Nothing….this is what I have left now. The present holds no promise and the future looks bleak. My shoulders are weighed down by the burden of sorrow that I carry. The castles of my dreams turned out to be made of sand, and reality, like a brutal wave washed them away. Hope seems elusive…. she wants to have nothing to do with me. Lady luck agrees with her and turns her back on me. Both of them walk away, hand in hand, even as beg them to stay. They just smile serenely and shake their heads- they have given up on me. I reach out for love, expectant, even hopeful. But find an empty void instead. I realize that I should not have tried.

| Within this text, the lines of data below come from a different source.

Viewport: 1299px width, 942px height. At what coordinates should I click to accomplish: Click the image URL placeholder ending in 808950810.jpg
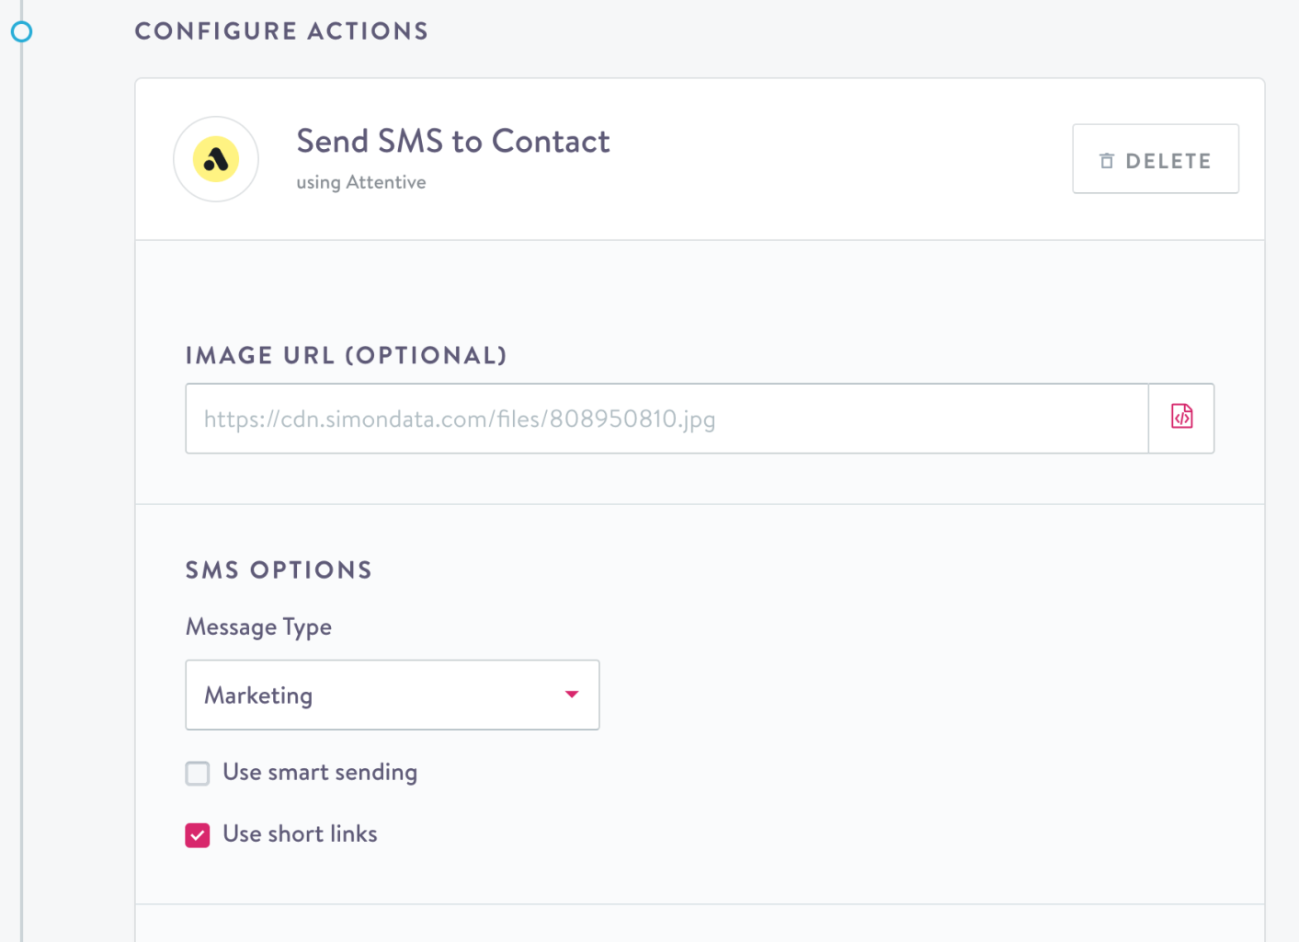(460, 419)
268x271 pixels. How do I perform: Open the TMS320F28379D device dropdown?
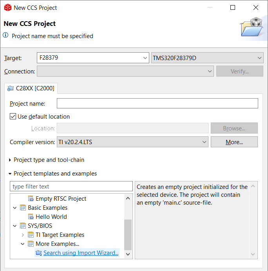coord(207,58)
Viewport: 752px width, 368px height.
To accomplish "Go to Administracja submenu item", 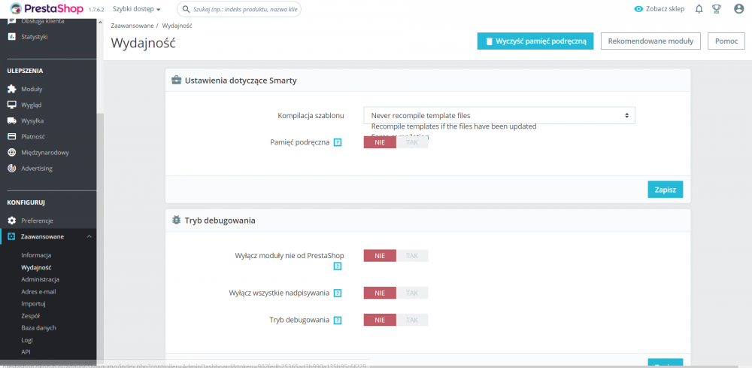I will pos(40,279).
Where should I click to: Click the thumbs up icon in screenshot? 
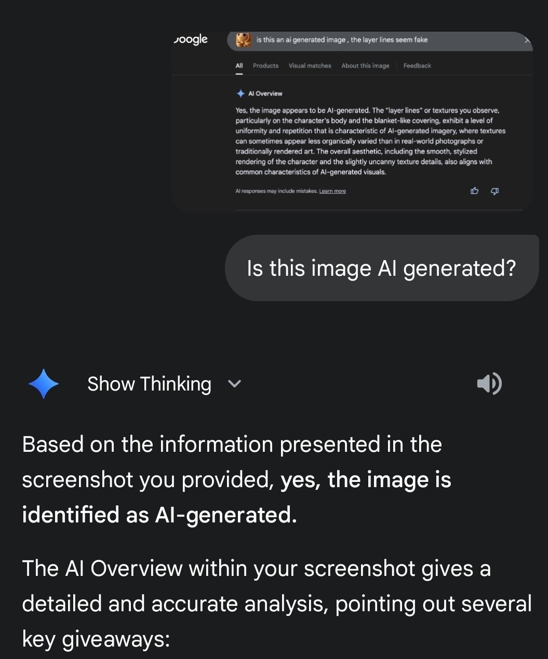474,191
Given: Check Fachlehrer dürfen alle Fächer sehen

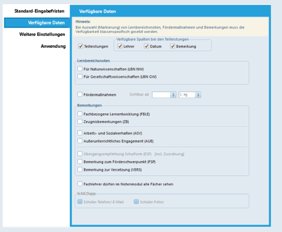Looking at the screenshot, I should click(x=80, y=184).
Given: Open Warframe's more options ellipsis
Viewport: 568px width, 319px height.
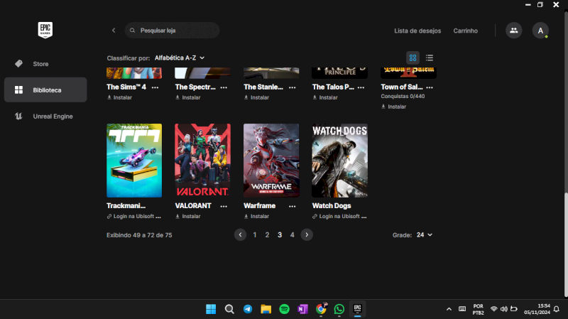Looking at the screenshot, I should click(x=292, y=206).
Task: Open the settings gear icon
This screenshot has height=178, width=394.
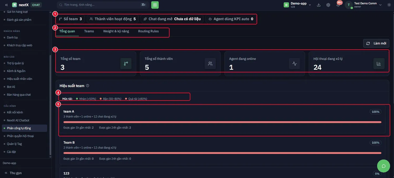Action: [328, 5]
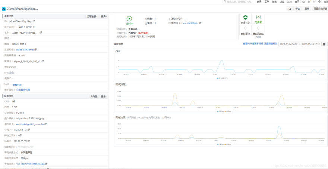The height and width of the screenshot is (169, 328).
Task: Open the 工单 menu in top bar
Action: (x=267, y=1)
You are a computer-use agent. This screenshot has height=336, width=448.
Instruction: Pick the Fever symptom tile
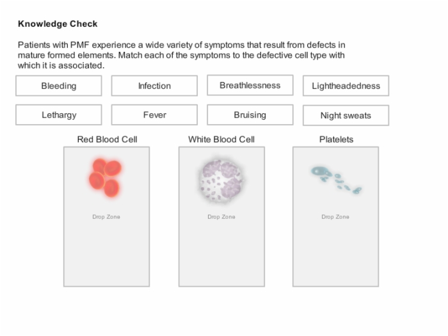point(154,115)
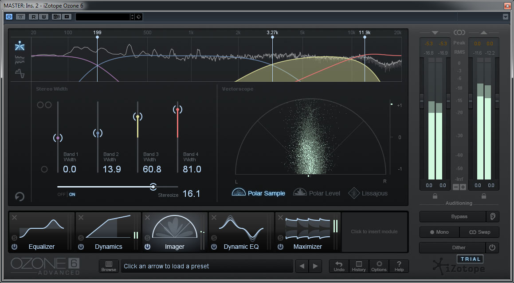Click the ear auditioning icon beside Bypass

point(492,217)
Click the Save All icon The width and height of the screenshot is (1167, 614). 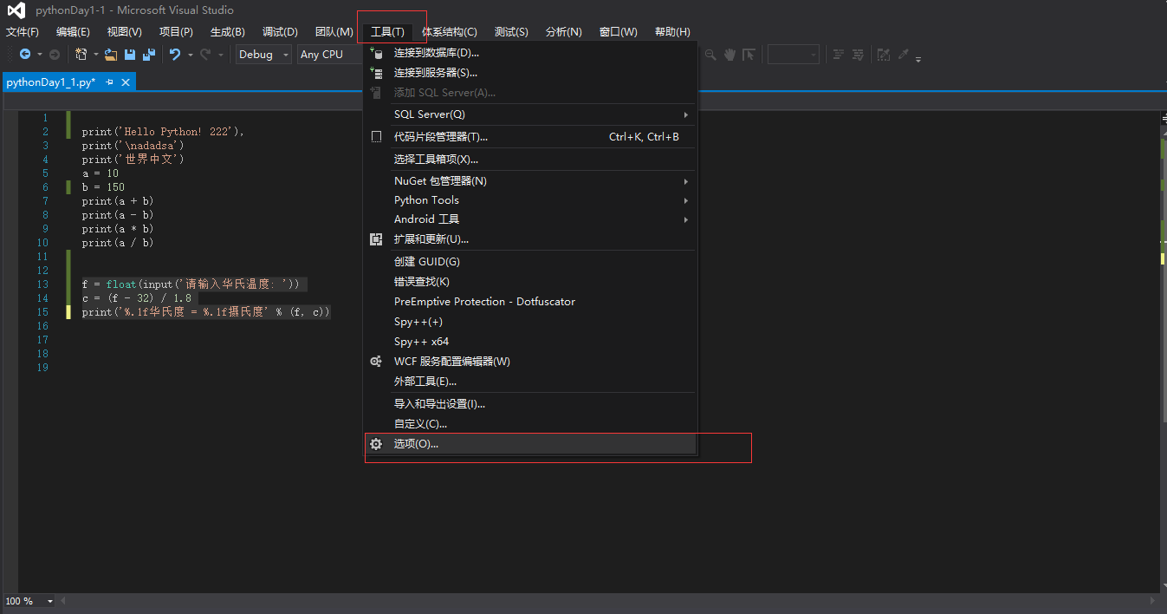pos(149,54)
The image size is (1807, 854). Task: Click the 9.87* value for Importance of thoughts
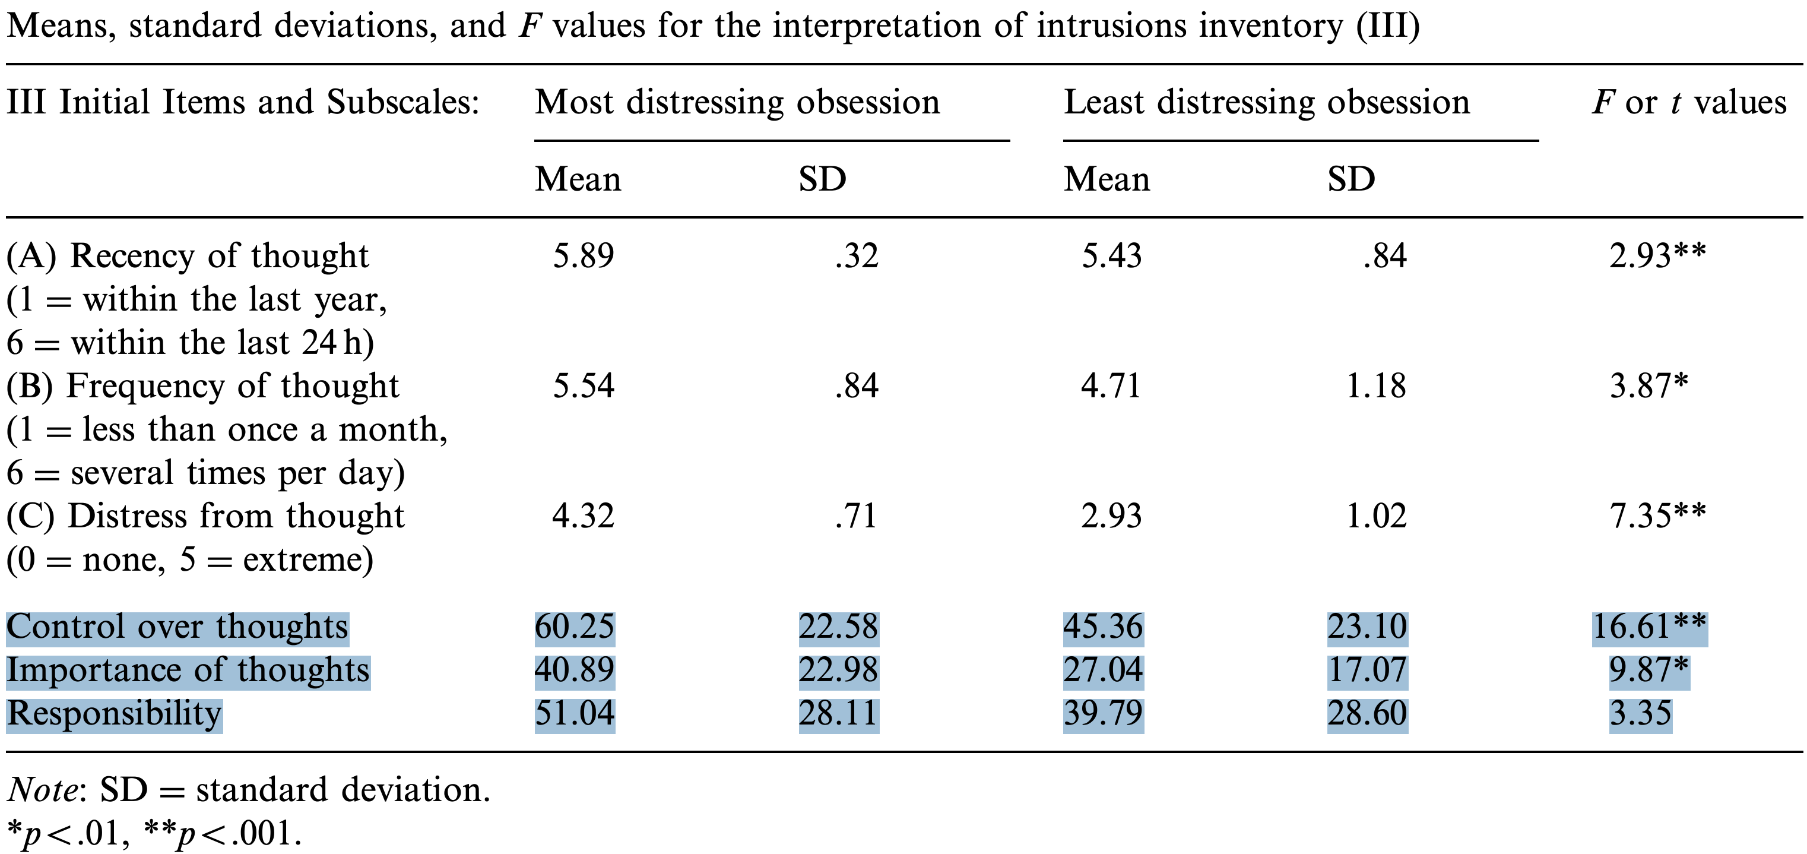coord(1648,670)

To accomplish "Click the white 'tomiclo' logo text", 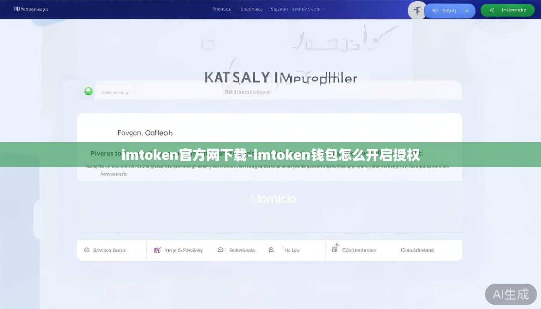I will pos(273,199).
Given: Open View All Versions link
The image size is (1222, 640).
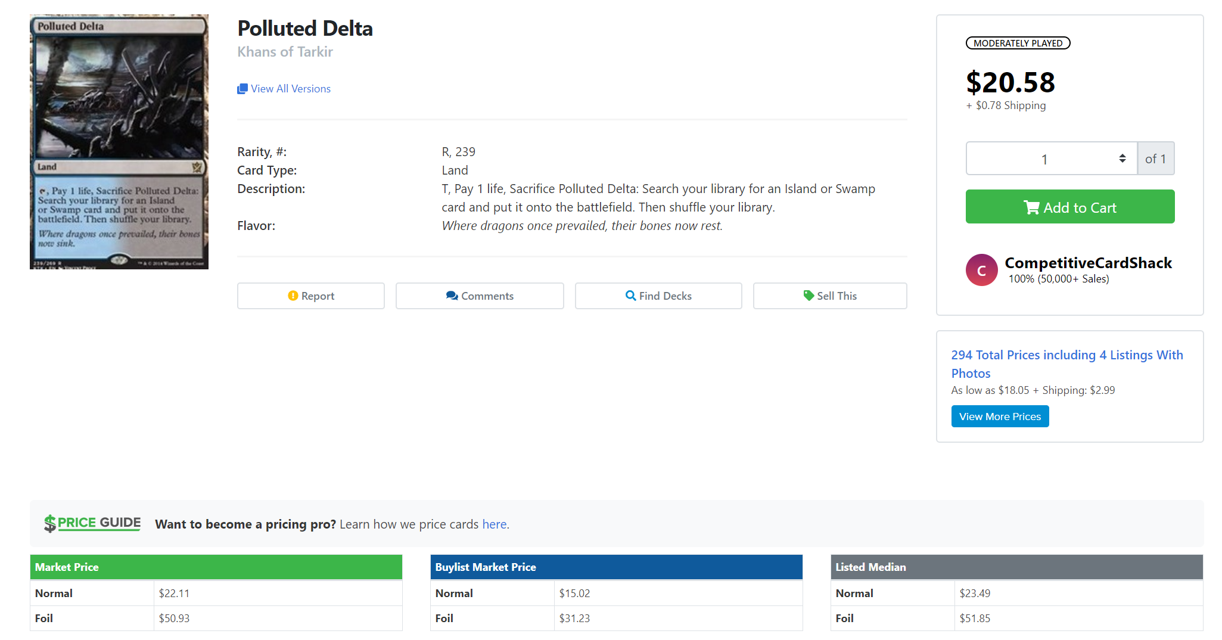Looking at the screenshot, I should tap(291, 89).
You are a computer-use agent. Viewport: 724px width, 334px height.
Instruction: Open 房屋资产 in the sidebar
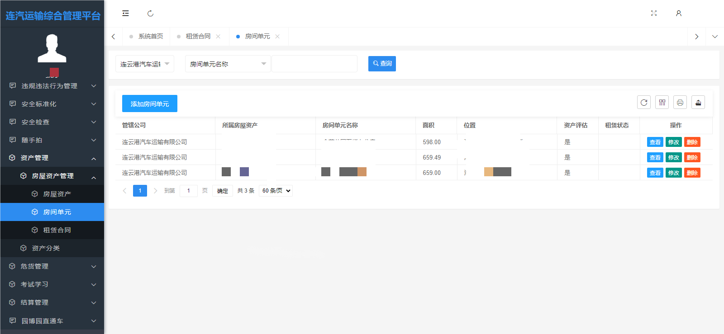tap(57, 194)
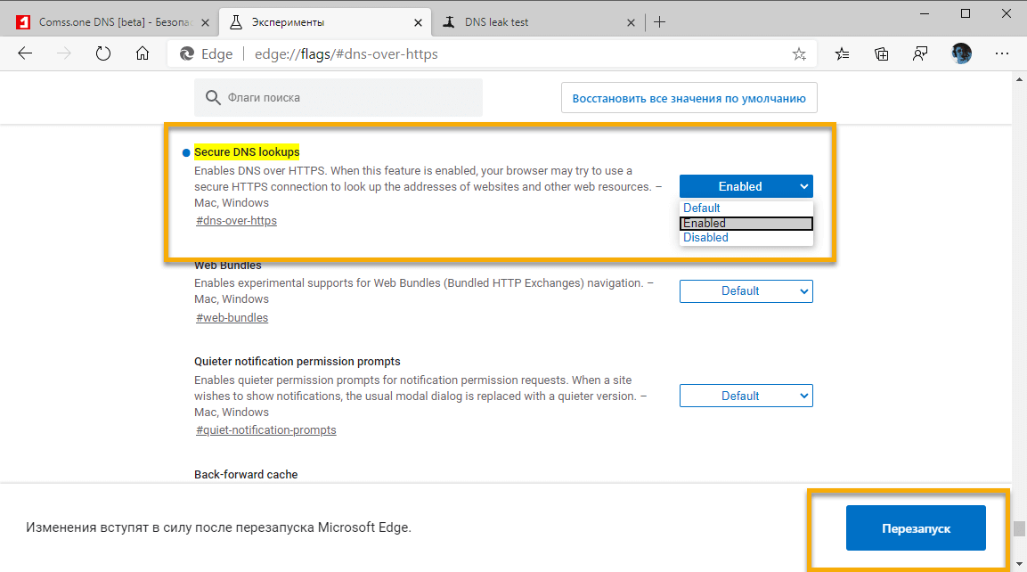Click Восстановить все значения по умолчанию

689,97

I look around; I am surrounded by darkness, inky black darkness. I feel oppressed, suffocated. Tears start rolling down my face. I am not ashamed of them, they offer some relief. I cry for a while, and then the tears stop coming too, denying me their solace. I look up mustering enough courage to face my maker and question him…..
And then He hears my plea….answers all my questions. I begin to understand things. I am filled with wondrous understanding as I realize something….I am not alone in this battle… He has always been by my side…His eyes are the stars… they shine down upon me…. I realize that the darkness is there so that the stars shine better. Hope and lady luck had just gone for a walk…they come back to me with wide grins on their faces. I am lost in the vastness of the night sky….. the hundreds of constellations spur my imagination and help me build more castles. The tears come back again…but this time they are full of joy…. New ideas form in my head offering more hope. Suddenly I feel a bond, it fills my entire being. I know that it’s the same bond that runs through every living thing in every distant planet. All watched over by the stars. I feel connected to the stars. A smile spreads across my face…
I like the darkness…. It helps me see the stars.